Als der Kaiser die Soldzahlungen fürs Militär einstellte, gingen auch die letzten Getreuen von der Fahne.
Eben noch Generäle in römischen Diensten, riefen sich die fränkischen Militärs nun zu Königen aus.
Das war die Stunde null in Europa. Das Mittelalter begann.
Der Kontinent war zum wüsten Machtvakuum verkommen, ein umgefallener Riese.
Chlodwig bediente sich am energischsten aus dieser Konkursmasse. Der Vater hatte noch als bezahlter Barbar von Roms Gnaden gedient, der Spross schwang sich nun selber zum Boss auf.
Mit Ochsenkarren drangen die Franken bis tief nach Gallien vor.
Zwischen 508 und 511 d.c. ließ Chlodwig die „Lex salica“ aufschreiben. Das fränkische Rechtsbuch diente vorrangig einem Zweck: Es wollte in Mordfällen verhindern, dass Blutfehden ausbrachen. Jeder Täter musste deshalb ein „Wergeld“ an die Hinterbliebenen zahlen.
Staffelung der Geldstrafen
Frönten die Merowingerkönige der Vielweiberei. Die so gezeugten Söhne waren allesamt erbberechtigt. Die Franken glaubten an die „Geblütsheiligkeit“ des eigenen Geschlechts. Also mordete die Sippe, um die Macht nicht zu zersplittern.
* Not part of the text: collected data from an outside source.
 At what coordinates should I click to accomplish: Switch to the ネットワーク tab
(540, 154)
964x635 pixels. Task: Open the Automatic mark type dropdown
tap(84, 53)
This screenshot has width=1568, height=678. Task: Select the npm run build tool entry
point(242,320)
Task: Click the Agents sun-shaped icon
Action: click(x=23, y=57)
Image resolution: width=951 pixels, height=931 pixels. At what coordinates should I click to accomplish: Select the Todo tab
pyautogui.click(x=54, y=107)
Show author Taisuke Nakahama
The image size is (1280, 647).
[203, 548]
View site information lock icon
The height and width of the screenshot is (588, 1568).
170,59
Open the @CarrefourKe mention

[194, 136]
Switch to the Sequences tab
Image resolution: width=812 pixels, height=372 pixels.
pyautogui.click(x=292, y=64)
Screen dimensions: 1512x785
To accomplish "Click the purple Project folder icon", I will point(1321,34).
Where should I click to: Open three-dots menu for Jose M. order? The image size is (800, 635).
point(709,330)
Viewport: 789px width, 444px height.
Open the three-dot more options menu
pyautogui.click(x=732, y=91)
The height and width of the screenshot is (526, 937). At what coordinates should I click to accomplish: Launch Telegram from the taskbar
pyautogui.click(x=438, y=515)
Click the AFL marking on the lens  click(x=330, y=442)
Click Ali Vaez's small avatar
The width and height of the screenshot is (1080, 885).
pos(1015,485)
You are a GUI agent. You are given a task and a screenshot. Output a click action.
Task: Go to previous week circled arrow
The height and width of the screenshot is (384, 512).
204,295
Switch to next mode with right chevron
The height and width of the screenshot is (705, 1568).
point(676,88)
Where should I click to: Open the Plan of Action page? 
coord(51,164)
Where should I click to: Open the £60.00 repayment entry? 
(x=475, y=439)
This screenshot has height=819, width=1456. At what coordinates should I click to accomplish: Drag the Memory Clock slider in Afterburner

Erst die Karoliger, Karl der Große, stoppte den Verfall des Abendlandes.
Die Ressentiments der Deutschen lassen sich als narzisstische Kränkung erklären. Die germanischen Stämme, die bis nach Paris vorgestürmt waren, vergaßen am Ende ihre Verwandten vom Rhein.
Zum Schluss griff der Assimilierungsdruck der Bevölkerungsmehrheit in Gallien nämlich doch. In den Kontaktzonen gingen die Einwanderer im Laufe der Zeit eine kulturelle Synthese ein. Sie legten die rauen Bräuche ab.
Das gilt auch für die Mundart. Die Neueinsiedler sprachen anfangs Altfränkisch, die alten Einwohner Vulgärlatein. Innerhalb von 500 Jahren entstand so eine neue Sprache, das Altfranzösische. Mit diesem Schritt spaltete sich das Frankenvolk in Ost und West – und in zwei Zungen.